Existing 3D motion generation models don't generalize well to new or unseen movements. While video generation models are really good at creating realistic human actions in videos, 3D motion models haven't been able to take advantage of those advances. Essentially, creating believable movement in 3D is harder than creating believable movement in video, and there's a gap in transferring knowledge between the two.
What's the solution?
The researchers created a system that borrows ideas from video generation to improve 3D motion creation. They did this in three main ways: first, they built a huge dataset called ViMoGen-228K with lots of motion data from real people, videos, and even computer-generated sources. Second, they developed a new model called ViMoGen, which combines information from both real motion capture data and video generation models. They also made a simplified version, ViMoGen-light, that's faster. Finally, they created a new way to test these models, called MBench, that looks at how realistic, accurate, and adaptable the generated motions are.
Why it matters?
This work is important because it significantly improves the quality and realism of computer-generated human movements.

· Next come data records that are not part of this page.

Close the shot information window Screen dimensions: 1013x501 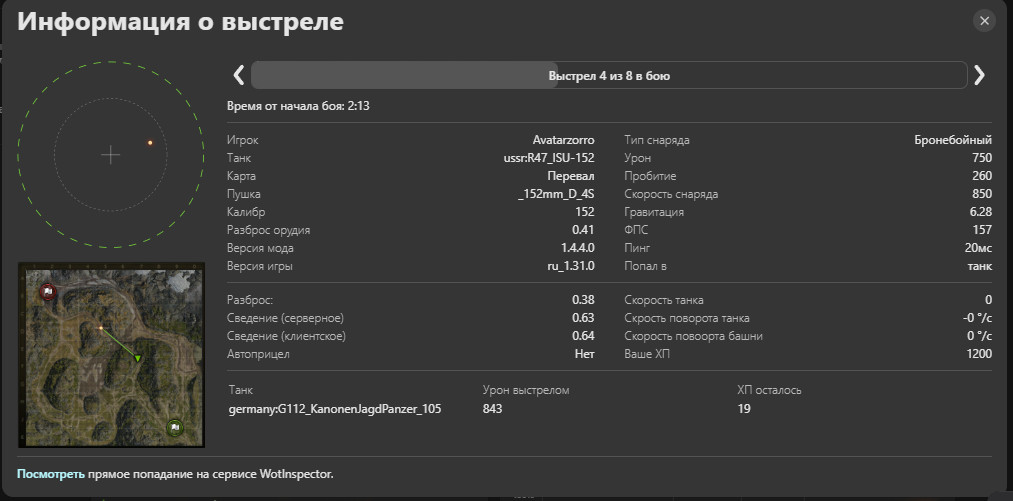click(x=984, y=21)
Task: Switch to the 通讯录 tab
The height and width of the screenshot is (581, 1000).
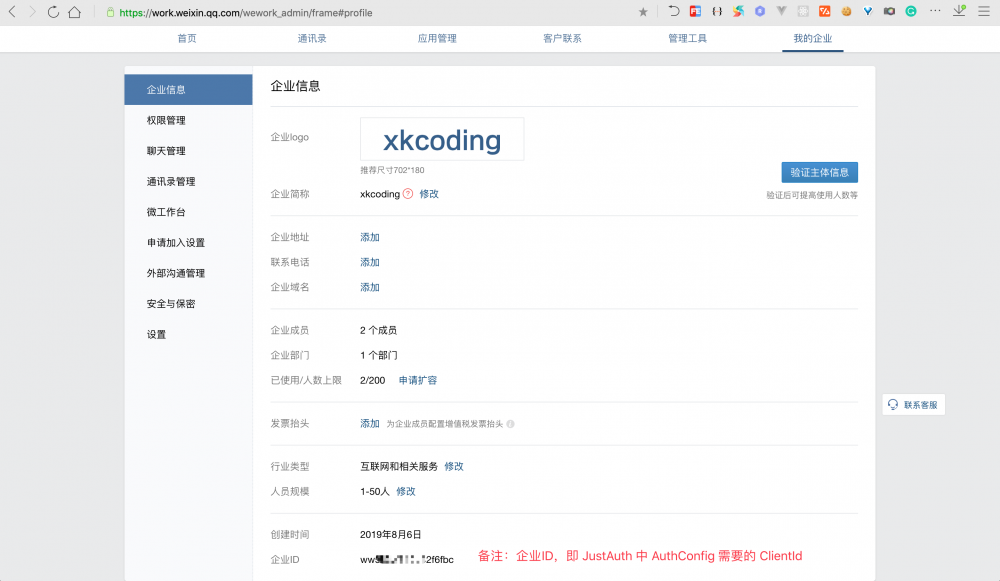Action: [312, 38]
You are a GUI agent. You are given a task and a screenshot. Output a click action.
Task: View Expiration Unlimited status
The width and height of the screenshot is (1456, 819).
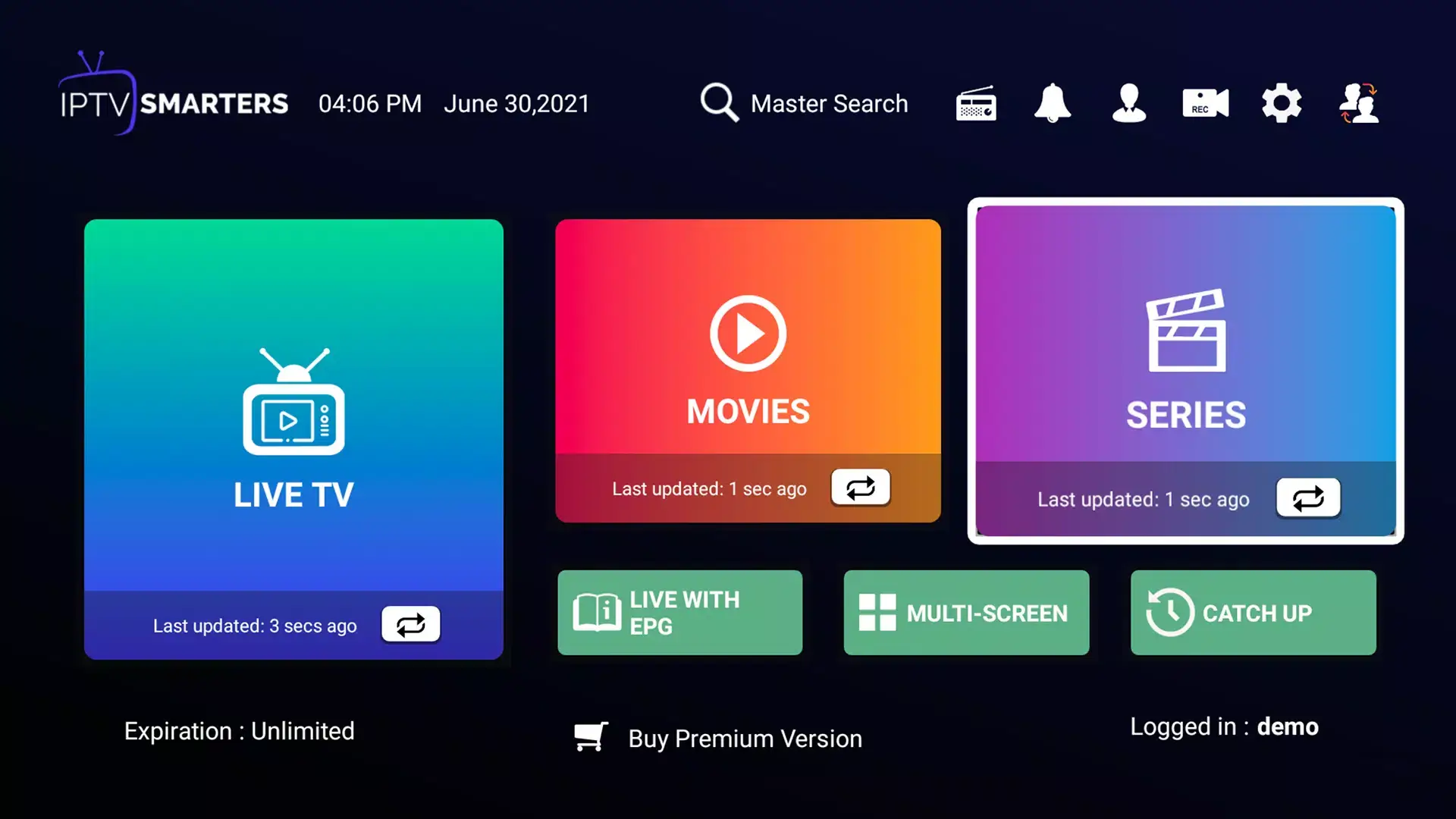239,730
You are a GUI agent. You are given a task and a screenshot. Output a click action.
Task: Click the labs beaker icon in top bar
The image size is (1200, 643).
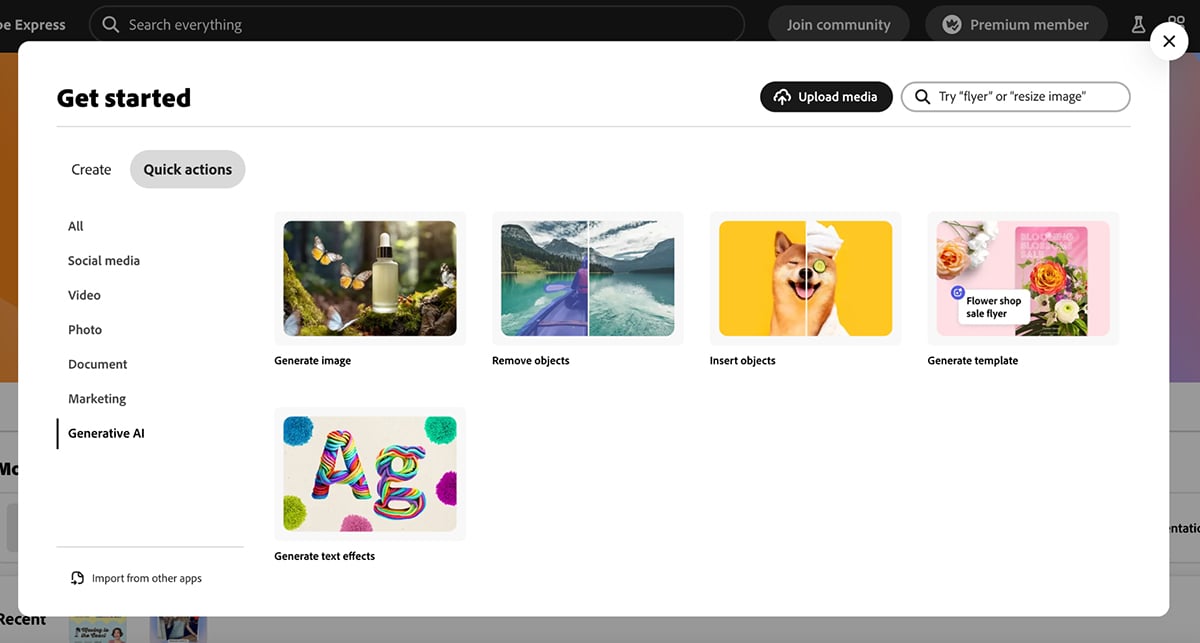tap(1138, 23)
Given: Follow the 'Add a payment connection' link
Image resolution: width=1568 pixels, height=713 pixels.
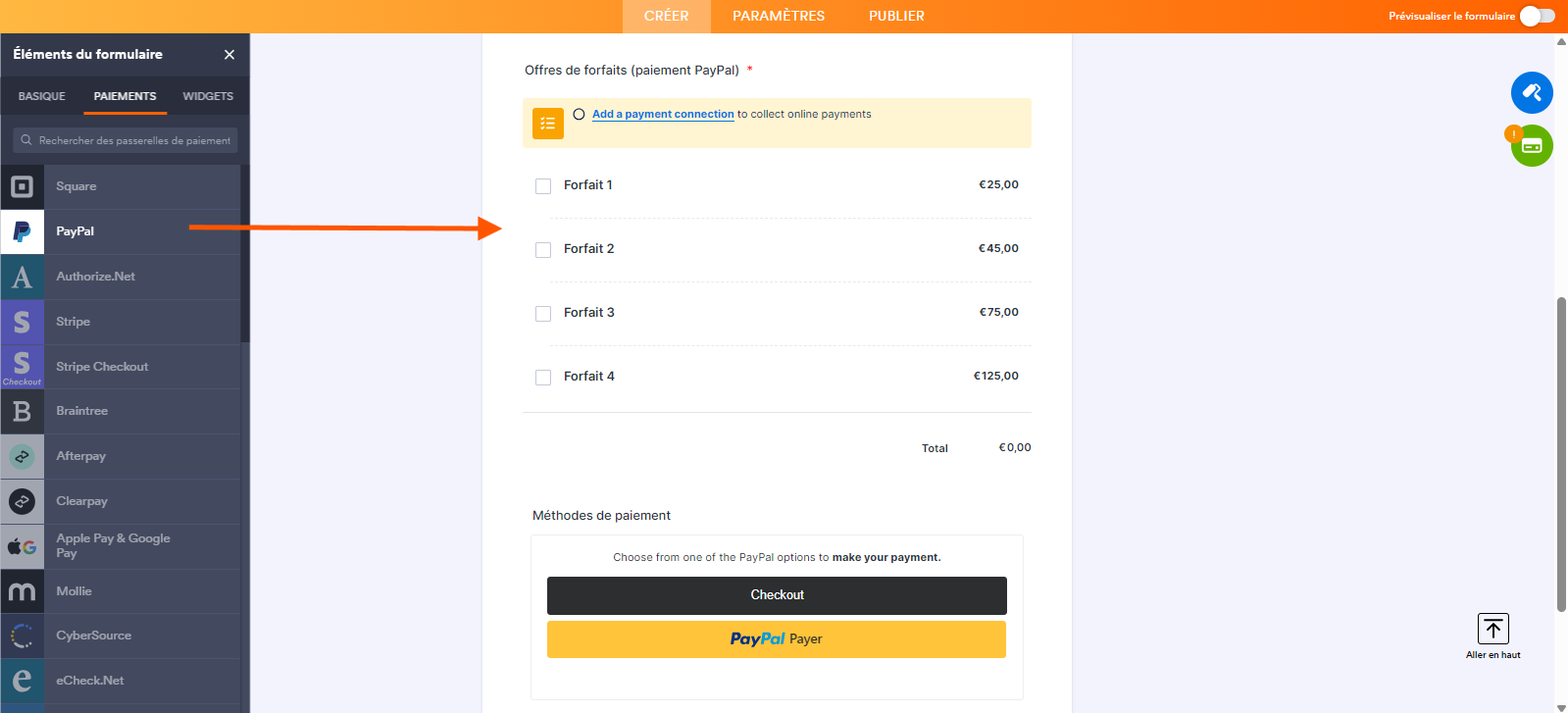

Better 3D motion generation has applications in areas like animation, virtual reality, robotics, and even creating more realistic characters in video games. By bridging the gap between video and 3D motion, this research opens up possibilities for more versatile and believable virtual human behavior.
Abstract
Despite recent advances in 3D human motion generation (MoGen) on standard benchmarks, existing models still face a fundamental bottleneck in their generalization capability. In contrast, adjacent generative fields, most notably video generation (ViGen), have demonstrated remarkable generalization in modeling human behaviors, highlighting transferable insights that MoGen can leverage. Motivated by this observation, we present a comprehensive framework that systematically transfers knowledge from ViGen to MoGen across three key pillars: data, modeling, and evaluation. First, we introduce ViMoGen-228K, a large-scale dataset comprising 228,000 high-quality motion samples that integrates high-fidelity optical MoCap data with semantically annotated motions from web videos and synthesized samples generated by state-of-the-art ViGen models. The dataset includes both text-motion pairs and text-video-motion triplets, substantially expanding semantic diversity. Second, we propose ViMoGen, a flow-matching-based diffusion transformer that unifies priors from MoCap data and ViGen models through gated multimodal conditioning. To enhance efficiency, we further develop ViMoGen-light, a distilled variant that eliminates video generation dependencies while preserving strong generalization. Finally, we present MBench, a hierarchical benchmark designed for fine-grained evaluation across motion quality, prompt fidelity, and generalization ability. Extensive experiments show that our framework significantly outperforms existing approaches in both automatic and human evaluations. The code, data, and benchmark will be made publicly available.